> [Stored data]:
----------

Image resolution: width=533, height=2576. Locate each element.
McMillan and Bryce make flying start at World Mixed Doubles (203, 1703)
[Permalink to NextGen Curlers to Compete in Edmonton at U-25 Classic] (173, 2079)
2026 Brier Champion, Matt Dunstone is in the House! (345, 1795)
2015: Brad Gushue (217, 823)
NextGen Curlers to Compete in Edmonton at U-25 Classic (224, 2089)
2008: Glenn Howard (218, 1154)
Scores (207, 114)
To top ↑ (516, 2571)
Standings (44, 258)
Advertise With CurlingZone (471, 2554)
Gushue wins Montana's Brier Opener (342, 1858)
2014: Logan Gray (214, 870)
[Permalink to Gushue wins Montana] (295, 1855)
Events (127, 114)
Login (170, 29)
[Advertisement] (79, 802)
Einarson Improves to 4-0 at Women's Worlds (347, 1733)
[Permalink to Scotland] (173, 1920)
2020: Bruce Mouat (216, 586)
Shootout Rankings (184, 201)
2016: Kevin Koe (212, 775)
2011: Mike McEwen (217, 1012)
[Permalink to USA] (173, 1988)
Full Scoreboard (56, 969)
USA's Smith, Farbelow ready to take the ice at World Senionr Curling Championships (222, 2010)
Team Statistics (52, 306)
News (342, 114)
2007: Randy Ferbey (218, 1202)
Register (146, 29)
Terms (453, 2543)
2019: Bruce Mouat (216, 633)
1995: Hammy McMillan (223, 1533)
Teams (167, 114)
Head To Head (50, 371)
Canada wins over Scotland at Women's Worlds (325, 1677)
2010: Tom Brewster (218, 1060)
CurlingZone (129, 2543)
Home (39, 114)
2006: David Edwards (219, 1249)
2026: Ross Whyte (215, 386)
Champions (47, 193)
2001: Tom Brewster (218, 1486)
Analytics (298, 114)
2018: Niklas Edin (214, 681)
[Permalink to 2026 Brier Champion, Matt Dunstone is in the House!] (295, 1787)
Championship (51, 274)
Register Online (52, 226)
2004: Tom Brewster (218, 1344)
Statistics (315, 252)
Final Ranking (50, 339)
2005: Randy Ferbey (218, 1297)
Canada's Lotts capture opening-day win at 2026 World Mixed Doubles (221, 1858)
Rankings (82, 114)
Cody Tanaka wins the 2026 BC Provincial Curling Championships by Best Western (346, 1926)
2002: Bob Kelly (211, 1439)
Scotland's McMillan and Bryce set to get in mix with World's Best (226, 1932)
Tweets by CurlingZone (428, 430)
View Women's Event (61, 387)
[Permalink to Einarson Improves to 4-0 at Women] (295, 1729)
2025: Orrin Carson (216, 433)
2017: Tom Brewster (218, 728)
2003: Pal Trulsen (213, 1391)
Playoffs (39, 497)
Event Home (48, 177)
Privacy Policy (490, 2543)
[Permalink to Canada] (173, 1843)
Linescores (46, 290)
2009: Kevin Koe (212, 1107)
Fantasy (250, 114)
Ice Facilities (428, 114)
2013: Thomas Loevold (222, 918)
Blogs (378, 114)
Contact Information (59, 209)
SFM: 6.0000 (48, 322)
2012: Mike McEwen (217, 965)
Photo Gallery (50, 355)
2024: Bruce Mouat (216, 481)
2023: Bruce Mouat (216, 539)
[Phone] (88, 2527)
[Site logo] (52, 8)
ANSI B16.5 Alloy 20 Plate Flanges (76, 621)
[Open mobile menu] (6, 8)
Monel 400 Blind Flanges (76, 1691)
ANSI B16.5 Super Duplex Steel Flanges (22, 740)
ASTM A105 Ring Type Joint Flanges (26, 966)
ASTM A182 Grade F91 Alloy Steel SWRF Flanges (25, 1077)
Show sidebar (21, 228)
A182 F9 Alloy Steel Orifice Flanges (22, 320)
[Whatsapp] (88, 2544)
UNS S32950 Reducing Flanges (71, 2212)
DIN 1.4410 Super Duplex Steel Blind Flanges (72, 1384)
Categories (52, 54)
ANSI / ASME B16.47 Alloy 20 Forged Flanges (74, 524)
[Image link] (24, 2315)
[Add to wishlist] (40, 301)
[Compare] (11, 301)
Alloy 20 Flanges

----------

> [What to work on]:
Select the lines from the entries that include the word "Steel".

> [Response below]:
ANSI B16.5 Super Duplex Steel Flanges (22, 740)
ASTM A182 Grade F91 Alloy Steel SWRF Flanges (25, 1077)
A182 F9 Alloy Steel Orifice Flanges (22, 320)
DIN 1.4410 Super Duplex Steel Blind Flanges (72, 1384)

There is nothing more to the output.